Launchpool, the token-based community crowdfunding platform, is pleased to announce an exciting partnership with Archax, the first FCA regulated digital securities exchange, broker and custodian. This partnership will provide new services for all stakeholders, the Launchpool community and investment funds, as well as offering projects optionality when raising capital.
The Archax Partnership
Archax is the only UK regulated digital securities exchange, broker and custodian. It was also the first firm on the FCA’s Cryptoasset register, and uniquely can offer clients access to traditional securities, digital securities and cryptocurrencies all on one platform. It also offers firms the ability to issue security tokens and to raise capital in the form equity — both traditionally and digitally.
This new partnership will enable Launchpool projects to raise capital for equity through Archax’s regulatory compliant platform. Moreover, Launchpool projects who wish to issue a security token will now have an avenue through which to pursue this. This means firms will now have the opportunity to raise funds by following both regulated and unregulated pathways.

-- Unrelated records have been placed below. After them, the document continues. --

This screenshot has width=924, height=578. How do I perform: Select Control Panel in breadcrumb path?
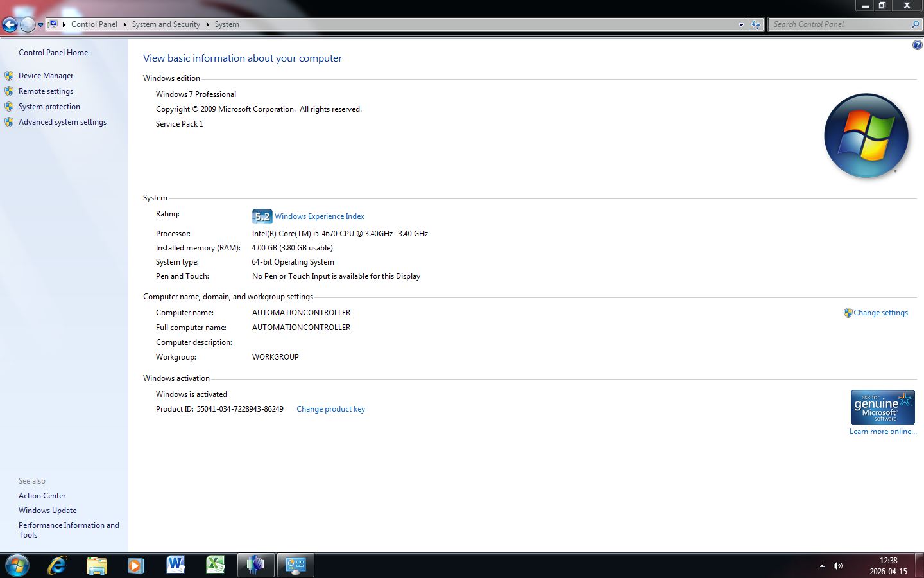94,24
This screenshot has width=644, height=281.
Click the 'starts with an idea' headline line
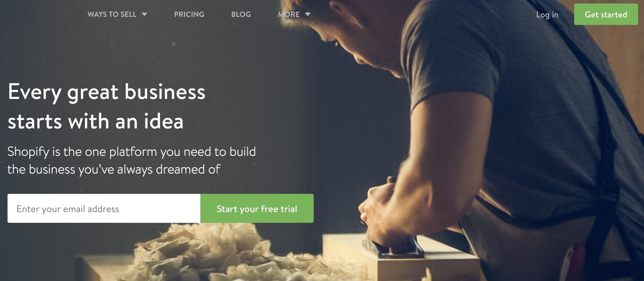96,121
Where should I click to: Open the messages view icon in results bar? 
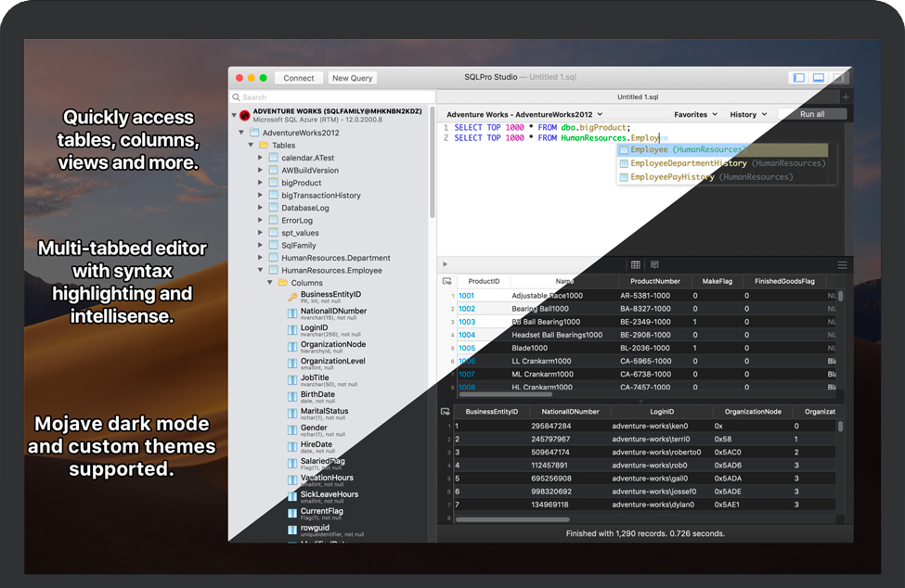(x=654, y=265)
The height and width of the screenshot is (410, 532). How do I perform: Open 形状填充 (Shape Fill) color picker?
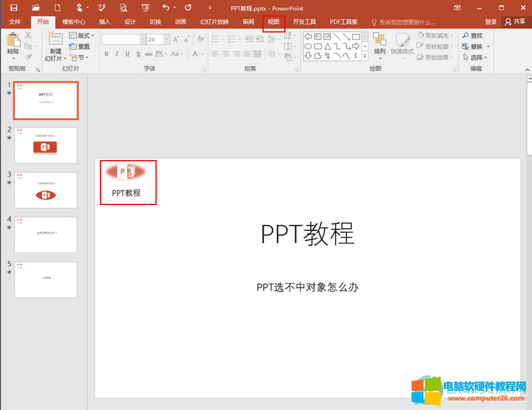[x=436, y=36]
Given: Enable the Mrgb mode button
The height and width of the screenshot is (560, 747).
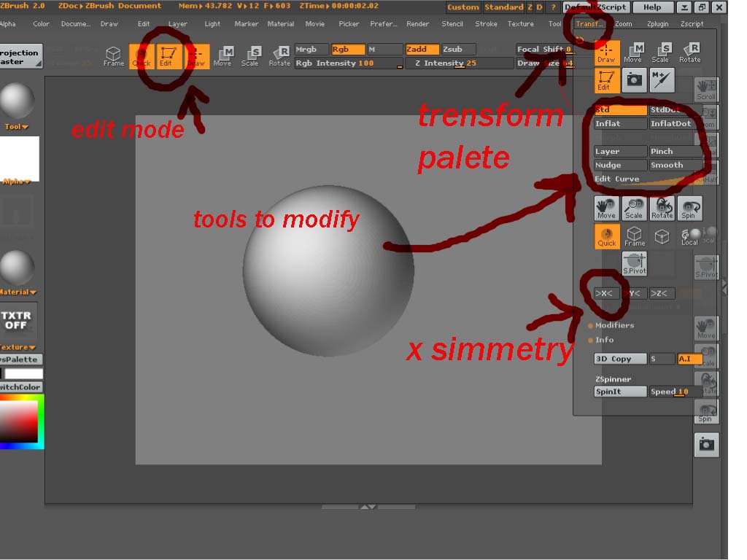Looking at the screenshot, I should [x=311, y=50].
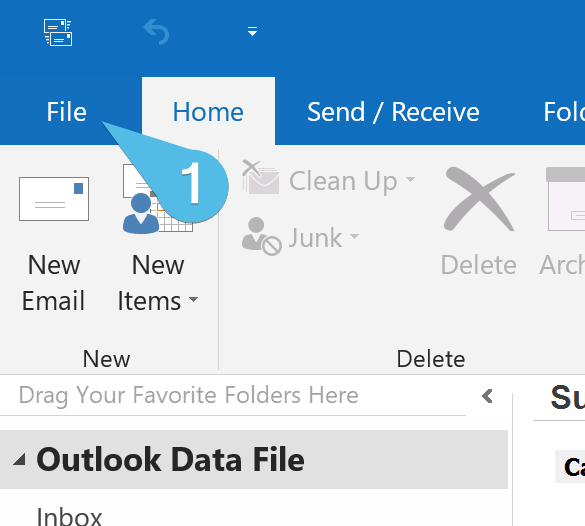Click the Undo arrow icon

coord(156,32)
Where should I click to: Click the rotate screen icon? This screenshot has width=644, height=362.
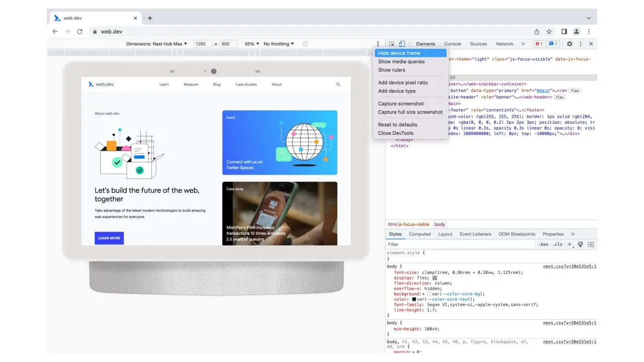pyautogui.click(x=305, y=44)
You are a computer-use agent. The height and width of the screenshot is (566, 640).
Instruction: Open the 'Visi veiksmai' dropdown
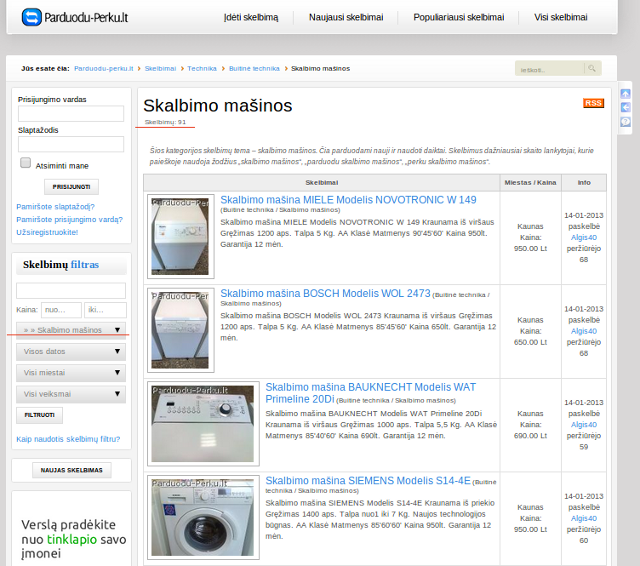[71, 394]
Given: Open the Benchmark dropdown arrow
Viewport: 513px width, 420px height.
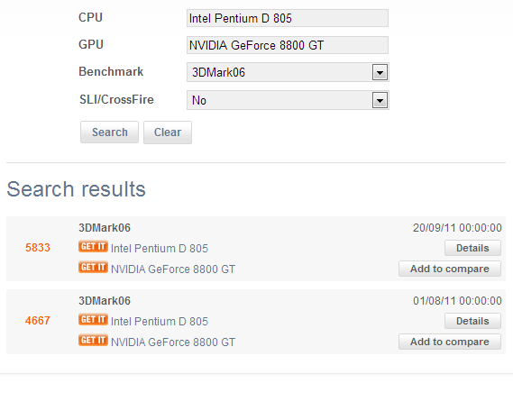Looking at the screenshot, I should [x=380, y=72].
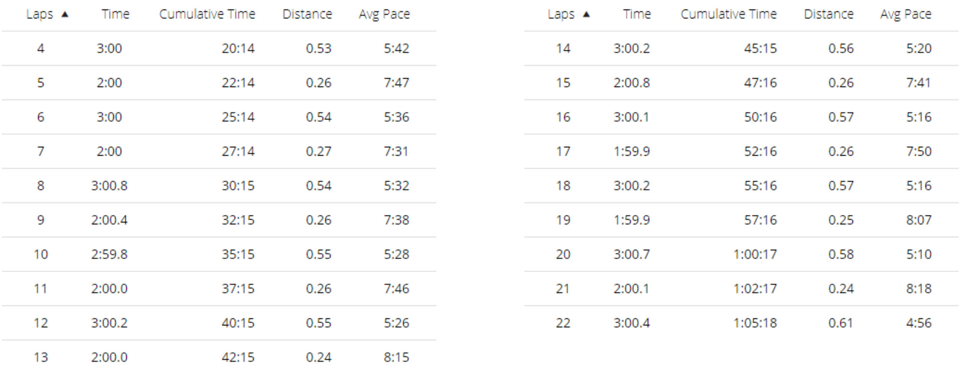Select lap 4 row number

pos(41,48)
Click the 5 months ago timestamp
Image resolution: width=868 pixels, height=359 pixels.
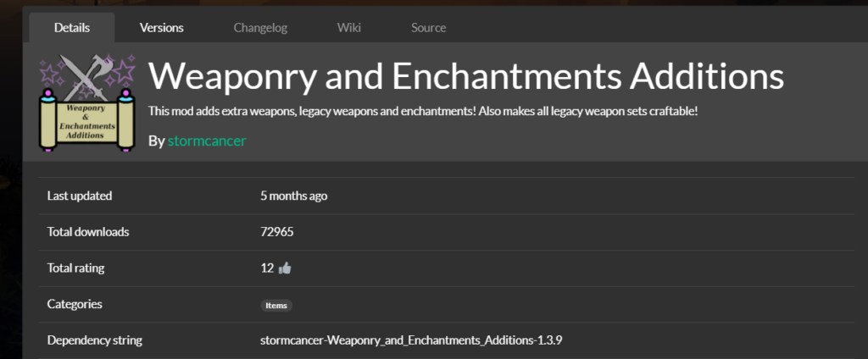pos(293,196)
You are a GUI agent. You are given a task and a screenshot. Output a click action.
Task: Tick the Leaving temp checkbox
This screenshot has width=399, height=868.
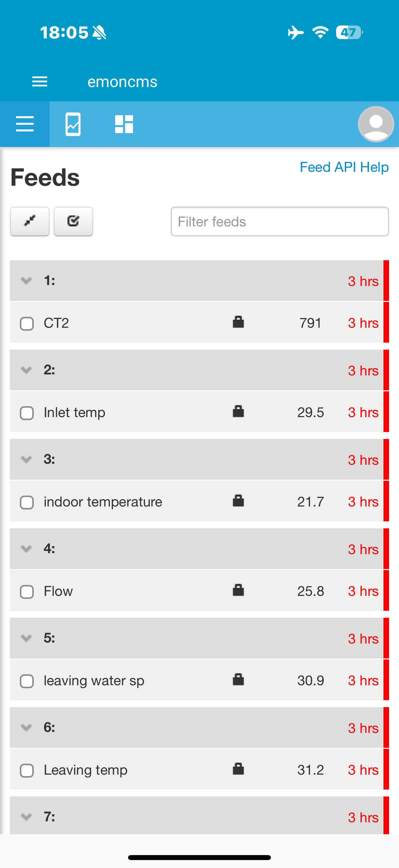click(27, 771)
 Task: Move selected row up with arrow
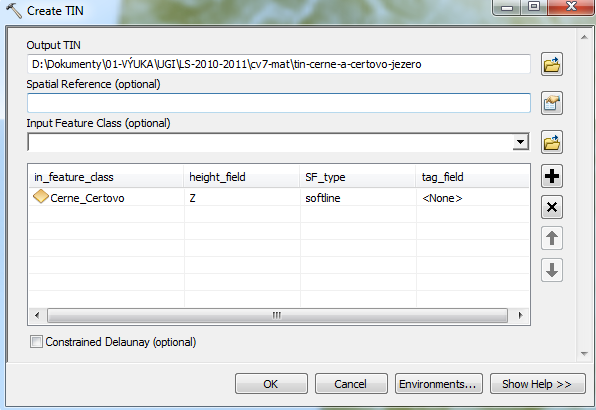pos(552,238)
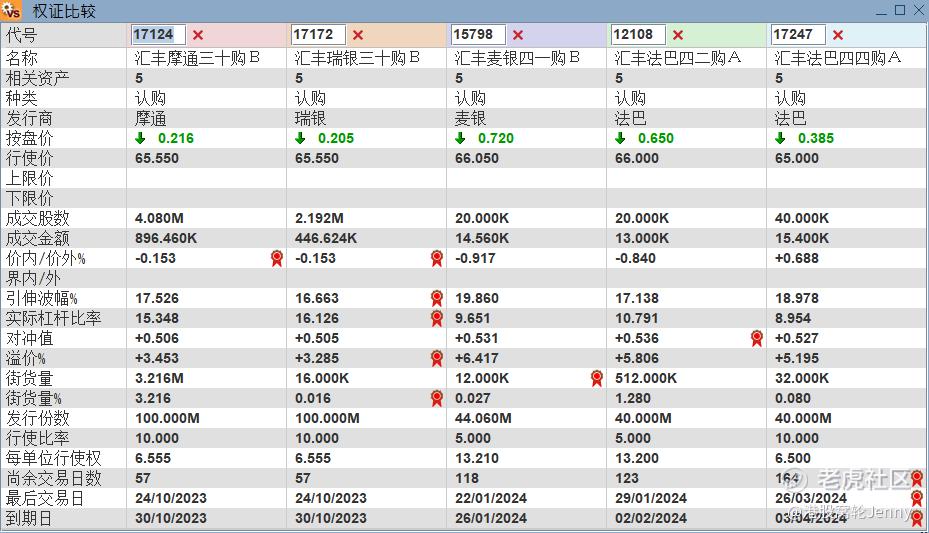The width and height of the screenshot is (929, 533).
Task: Click red ribbon badge beside 12.000K 街货量
Action: click(x=597, y=378)
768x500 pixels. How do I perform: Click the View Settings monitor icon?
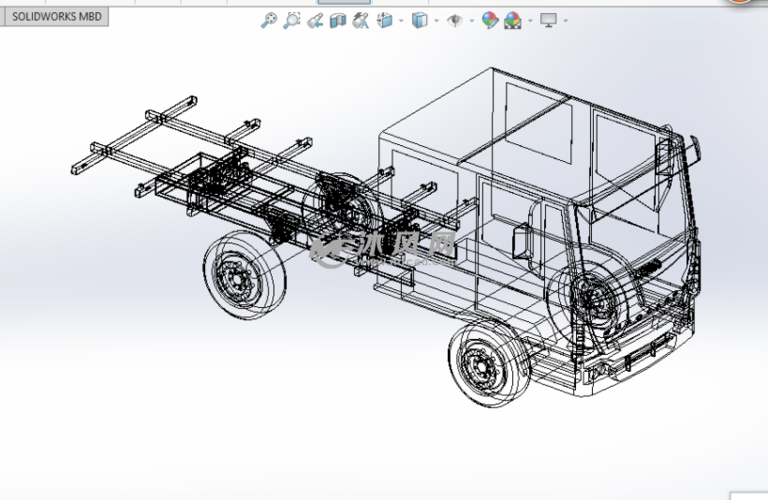click(x=548, y=20)
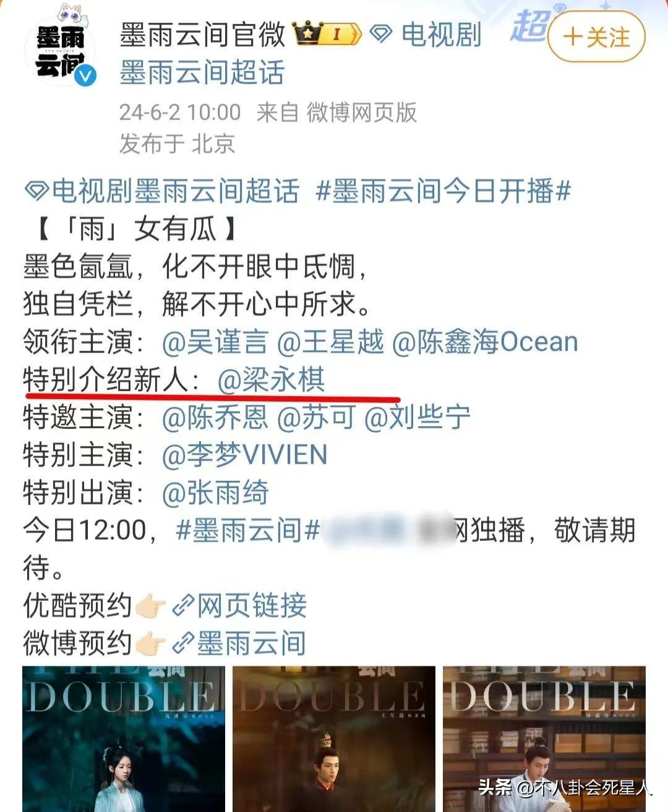
Task: Tap the diamond icon beside 电视剧
Action: pyautogui.click(x=381, y=34)
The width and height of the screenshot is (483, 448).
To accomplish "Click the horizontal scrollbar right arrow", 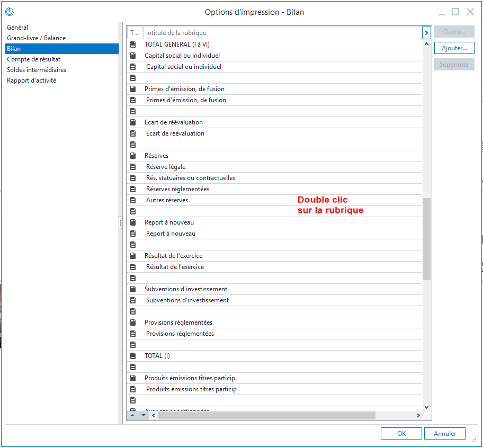I will (418, 416).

Richard Simpson, CEO at Launchpool, comments: “This partnership will not only offer new options for Launchpool’s community, it will also open up new investment opportunities for Archax’s investor community by providing access to token based projects in a regulated way. We believe that this partnership will also create strong synergies between the product offerings of both Launchpool and Archax.”
Graham Rodford, CEO at Archax, adds: “We are extremely excited about what the future holds for this collaboration. Linking the Archax uniquely regulated, global, digital asset ecosystem with Launchpool’s focus on the unregulated token world, brings the two core areas of the wider cryptoasset space together and creates all sorts of interesting opportunities for both parties. We look forward to working with Launchpool and building a broad joint community together.”
Launchpool believes crypto investing should be egalitarian — all project stakeholder groups are as important as each other — and so harnesses their combined strengths and aligns their incentives such that the sum is greater than the constituent parts. This improves on current typical methods of investing in blockchain projects which are fragmented, as different stakeholders are not aligned.